Beta is the elasticity of Y with respect to X

Question 12

Comparing logarithmic specifications

Which models can you compare and which ones can you not?

Answer 12

You can only compare the models with the same dependent variable e.g. log-linear and log-log or linear-log and linear models BUT you cannot compare linear-log and log-linear or linear-log and log-log

Question 13

Why are interaction terms added?

Answer 13

In order to determine interactions between independent variables

Question 14

Binary-Binary interaction model

Answer 14

Determining the predicted effect of having one dummy depending on the outcome of another dummy variable.

Question 15

Partial effects of binary-binary interaction models

Answer 15

Change in Y = function (with first dummy condition) - function (with second dummy condition)
only one dummy can change so to compare do two sperate equations and compare the results of each

Question 16

Partial effect of a specific dummy (not a change)

Answer 16

Just sub in this dummy to the regression and this is the change in Y

Question 17

Continuous-binary interaction models

Answer 17

Allows us to estimate the interaction coefficient which tells us how an additional unit of the continuous variable impacts the dpendent variable depending on the case of the dummy variable.
e.g. one extra year in the country is associated with $1, 020 earnings increase per year if the immigrant is male.

Question 18

Continuous-continuous interaction models

Answer 18

Beta3 is a change in the partial effect of 1 unit increase on one continuous variable if the other continuous variable also increases 1 unit.

Question 19

Partial effect of continuous-continuous model

Answer 19

change in Y/Change in X(1 or 2) = function(changed variables) - function(original variable)

Question 20

Steps for analysing rich models

Models combining polynomials, logarithms and interactions

Answer 20

1. Data visualisation - scatter plots
2. Model estimation - is there a non-linear relationship? differences between different dummy cases
3. Partial effects estimation
4. Partial effects testing

Question 21

1) Data visualisation

Steps for analysing rich models

Answer 21

Create scatter plot + analuse it
- dependent on Y
- Independent on X

Question 22

2) Model estimation

Steps for analysing rich models

Answer 22

Conduct different tests to determine different questions e.g. is there a non-linear relationship? what are the differences for different dummies?
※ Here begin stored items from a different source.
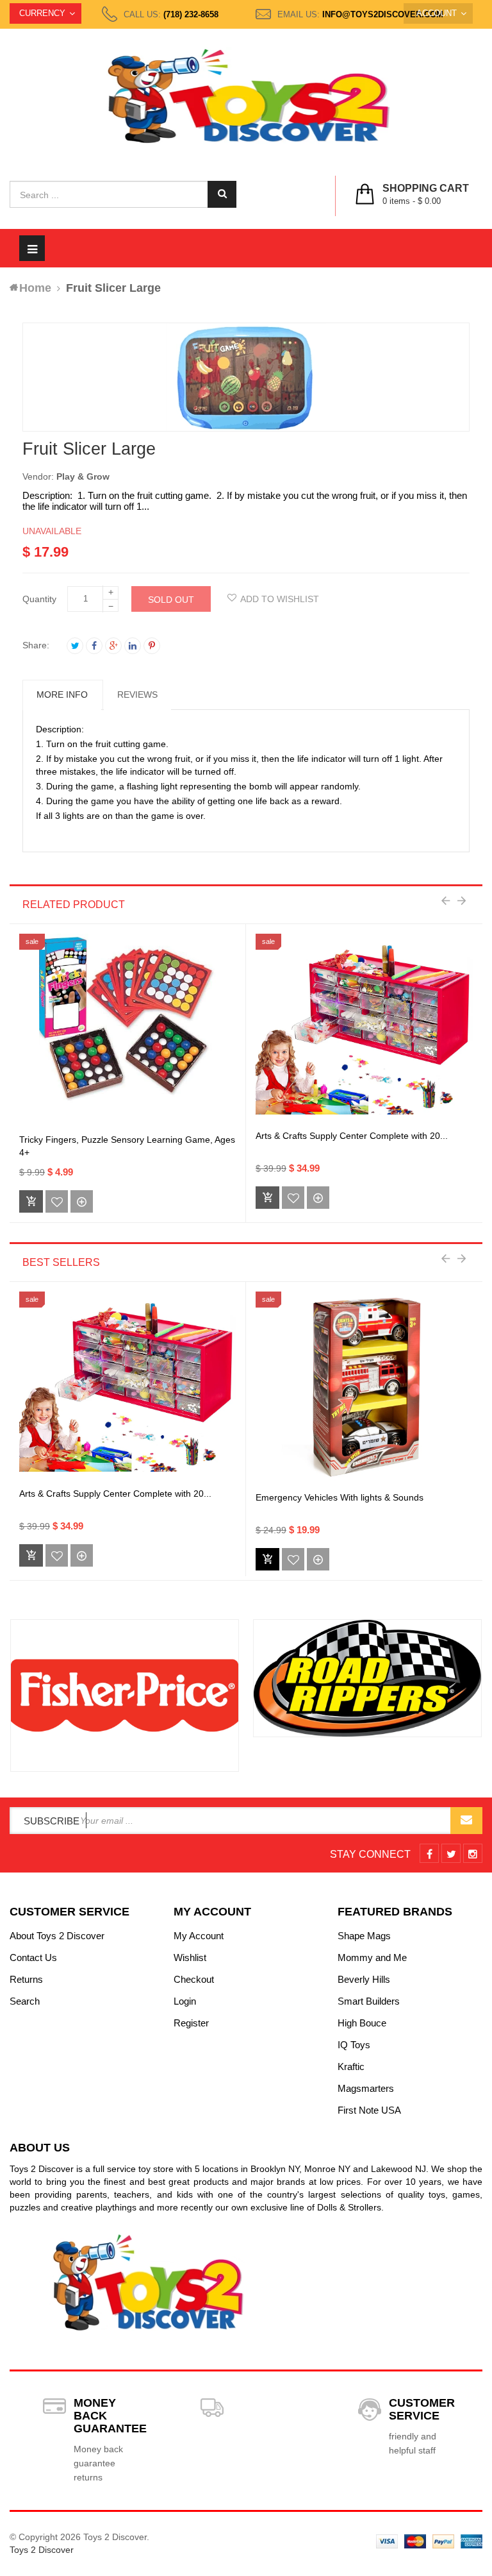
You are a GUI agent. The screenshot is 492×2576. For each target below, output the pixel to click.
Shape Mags (364, 1935)
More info (62, 694)
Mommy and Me (372, 1957)
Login (185, 2001)
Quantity (39, 599)
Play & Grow (83, 476)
What is the interaction between variables?

Question 23

3) Partial effects estimation

Steps for analysing rich models

Answer 23

find change in Y function

Question 24

4) Partial effects testing

Steps for analysing rich models

Answer 24

Process of determining whether the partial effects are statistically significant and what are their confidence intervals.
H0: change in Y =0 vs. H1: change in Y =!0
If you fail to reject the hypothesis it means that the partial effect is not statistically significant.

remember to use the f-statisitc for this test

Question 25

Set up for difference-in-differences model

Answer 25

Treatment group - individuals exposed to the policy
Control group - individuals not exposed to the policy

Question 26

Process of difference-in-differences models

Answer 26

1. Create two dummy variables
   * Treati =1 if received the policy
   * Posti = 1 post the implementation of the policy
2. Run the difference-in-difference regression:
   Yi=Beta0 + Beta1(Treat) + Beta2(Post) + Beta3(Treat x Post) + u

Question 27

Interpretation of a difference-in=-differences model

Answer 27

The policy yields a (statistically or not significant) Beta3 increase in the dependent variable compared to a Beta0 baseline earnings level in the conrol group during the pre-policy period.